Common reasons advanced for the use of commissions of inquiry include that they are independent of the executive, that existing law enforcement mechanisms are inadequate, that commissions can suppress crime, and that they are useful for exposing criminal activity or revealing the truth.2 Academics say that the creation of the NCA, NSWCC and QCC was a direct result of the conclusion that ordinary police powers are inadequate to tackle organised crime.3
The same rationale is given by the Australia Law Reform Commission, which says that such inquiries and their powers of compulsion are a vital investigative tool for regulators and investigators unable to obtain information through informal, voluntary or co-operative methods.4 It has been suggested that this is particularly useful in circumstances where the alleged crime is serious and otherwise shielded behind complex legal structures (such as corporations).

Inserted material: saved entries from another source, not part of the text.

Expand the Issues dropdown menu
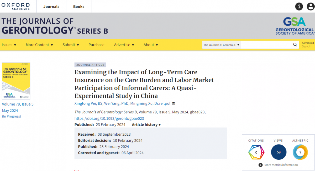Viewport: 315px width, 171px height. click(x=9, y=45)
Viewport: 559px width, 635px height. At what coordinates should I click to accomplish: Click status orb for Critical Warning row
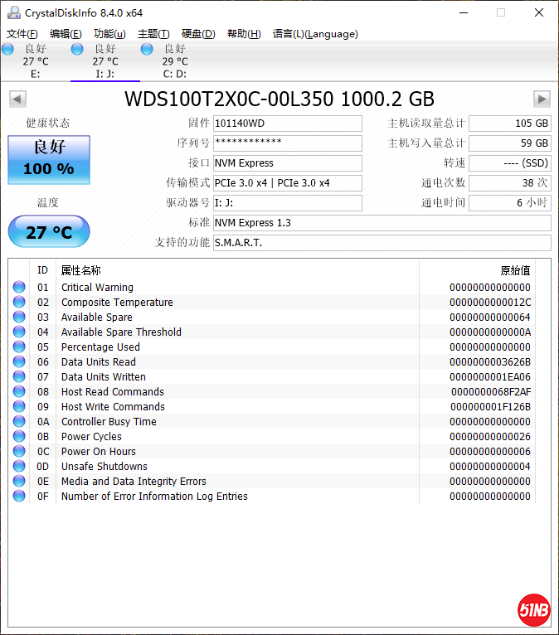[19, 288]
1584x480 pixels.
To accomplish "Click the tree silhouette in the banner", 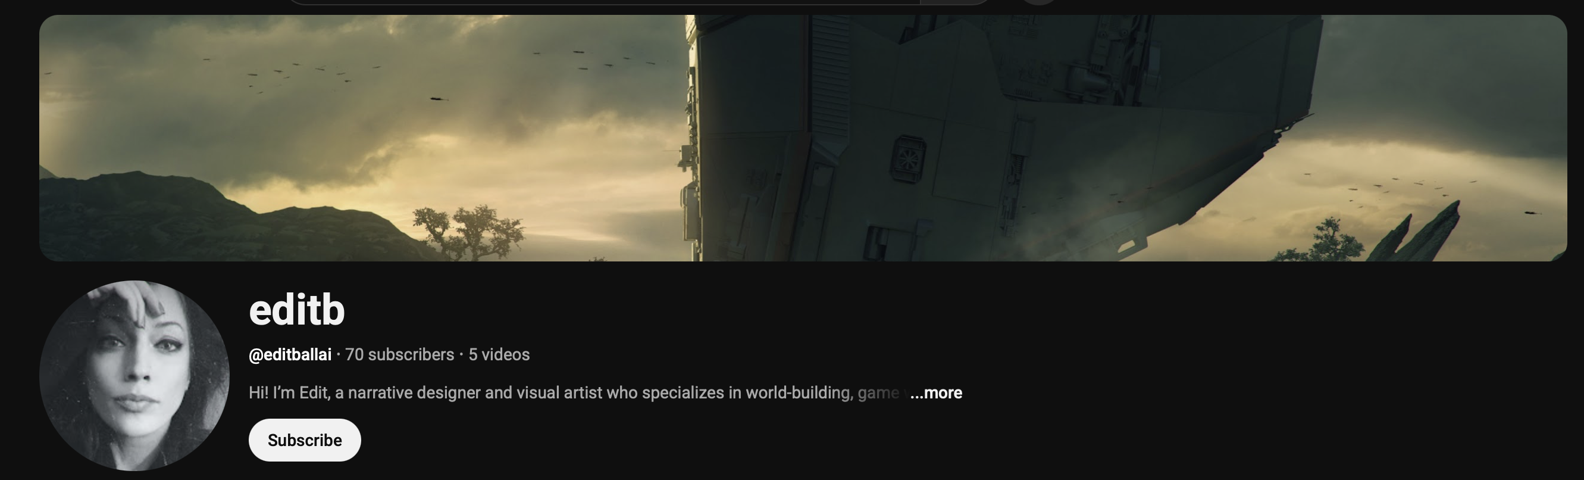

In such situations, there may otherwise be no tangible evidence capable of being lawfully obtained which supports a prosecution.5
Also, commissions of inquiry have been used to investigate law enforcement itself such as police or ministers of parliament who are suspected of engaging in corrupt or criminal conduct police.6 For those who support the coercive powers of crime commissions, the privilege against self-incrimination simply impedes upon the prosecution’s ability to collect evidence and bring an accused person to justice.
The privilege against self-incrimination
The privilege against self-incrimination provides protection against compulsion to give evidence or to supply documents that would tend to prove one’s own guilt.7 In Australia, the relevant test has been stated as
“… a person is not bound to answer any question or produce any document if the answer or the document would have the tendency to expose that person, either directly or indirectly, to a criminal charge, the imposition of a penalty or the forfeiture of an estate which is reasonably likely to be preferred or sued for.”8
Individual liberties are obviously foundational. The rule itself is recognised as more than a rule of evidence in that it is a substantive right.9 Basically, the privilege protects individuals from oppressive methods of obtaining evidence of their guilt for use against them. The privilege attaches to individuals only.
Why though, is such a right so important? The reality is that the privilege protects the individual from the tyranny of the State. It protects the individual from oppressive and unfair tactics of law enforcement. It attempts to level the playing field between the individual and the State, ensuring, as much as possible, that an accused person obtains a fair trial. This is recognised by our own law reform commission, with the Queensland Law Reform Commission describing the privilege as a cardinal principle of our system of justice, a bulwark of liberty, fundamental to a civilised legal system and an integral part of international human rights law.10
Despite such recognition, it has been said by the legislature that it is sometimes necessary to balance the privilege against the need to ensure an investigating authority can obtain information relevant to a particular issue. For certain inquiries, it is said that the public interest in pursuing investigations assumes more significance. This at least is the conclusion of the legislature where they introduce legislation abrogating the privilege and establishing a commission of inquiry.11
If the legislature is to curtail the privilege, there must be a clear and specific legislative intent to do so. Where there is ambiguity, the courts will interpret the legislation in favour of the protection of the immunity from self-incrimination.12 Most often, the legislation is clear, and the privilege is removed. This can have serious consequences to individuals. A contempt charge, for refusing to answer questions, can lead to a criminal conviction and resultant punishment including a term of imprisonment. To limit this serious invasion of civil liberties, many statutes abrogating the privilege contain restrictions on how compelled information can be used. Direct and derivative use immunity are the most important restrictions. Questions of relevance can also safeguard individuals.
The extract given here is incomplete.